Pubblicato il 02/02/2022, 15:01 | Scritto da La Redazione

Aldo Grasso dà una bella lezione a quelli di Report

Report, quel teorema su Berlusconi nell’inchiesta di Ranucci

Corriere della sera, pagina 43, di Aldo Grasso.

Silvio Berlusconi era appena uscito dall’ospedale e su Rai3 andava in onda Report con un’inchiesta di Luca Bertazzoni dal titolo II Paese che amo. Qui non si discute di tempistica, ma di metodo. Sigfrido Ranucci è libero di organizzare inchieste su Berlusconi, ma, a quasi 30 anni dalla «discesa in campo», mi sarei aspettato un salto di qualità, un’analisi politica, insomma qualcosa degno della Rai, del servizio pubblico. E invece ecco l’incipit moralistico: «Berlusconi aveva tutti i diritti di diventare presidente della Repubblica, non lo è diventato perché ha inoculato nella società un modello di scorciatoie, uomo solo al comando, interessi personali, editti bulgari e fango sugli avversari».
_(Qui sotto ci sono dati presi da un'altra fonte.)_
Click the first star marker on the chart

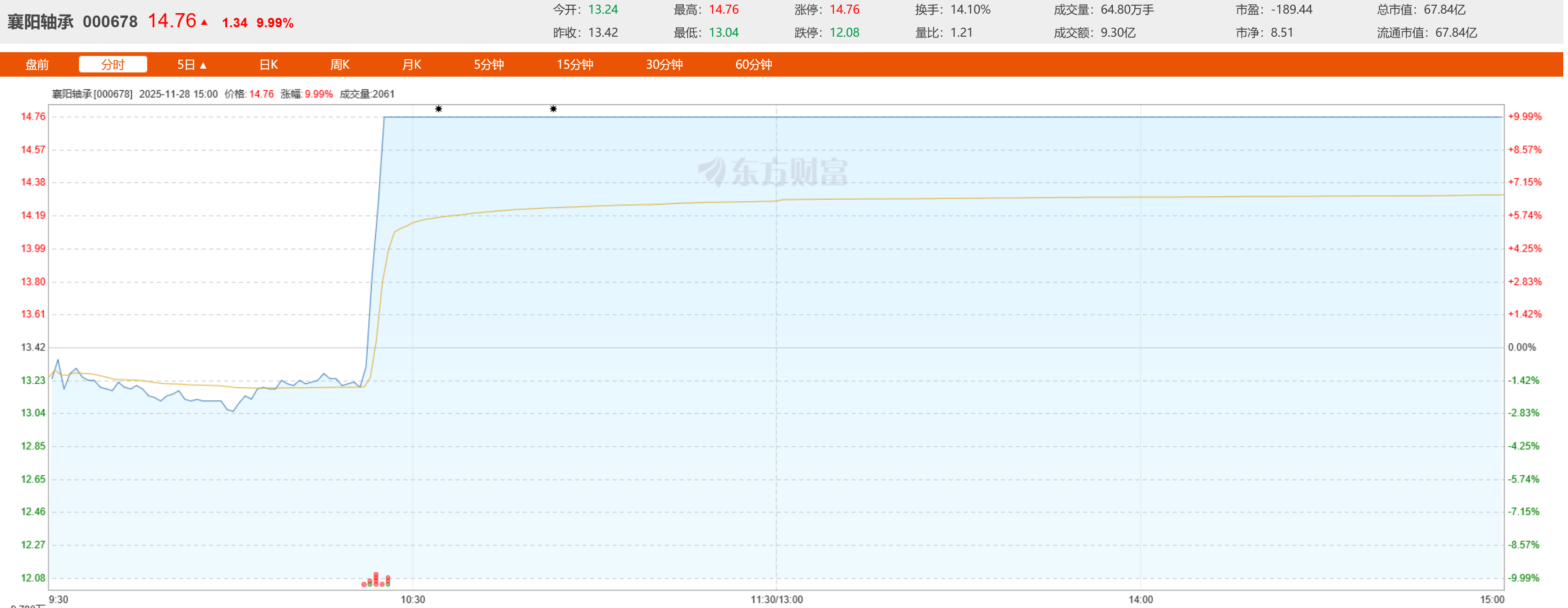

Poi si è parlato di «democrazia dell’audience», di Forza Italia come un «prodotto televisivo» e di Berlusconi professionista dello storytelling. II colpo grosso dell’inchiesta di Bertazzoni è stata una penosa intervista a Noemi Letizia di Casoria dove l’unica domanda che andava fatta alla signora era questa: «Scusi, ma i suoi genitori che parte hanno avuto in questa triste vicenda?». II metodo Report, gestione Ranucci, lo conosciamo: c’è un teorema da dimostrare per rafforzare il quale si usano spezzoni d’intervista, interlocutori come Lele Mora (almeno sincero), un Emilio Fede malato, un agente delle olgettine, filmati rubati, intercettazioni telefoniche, cose del genere: «la tragicommedia del giornalismo complottista», com’è stato definito questo tipo d’inchieste.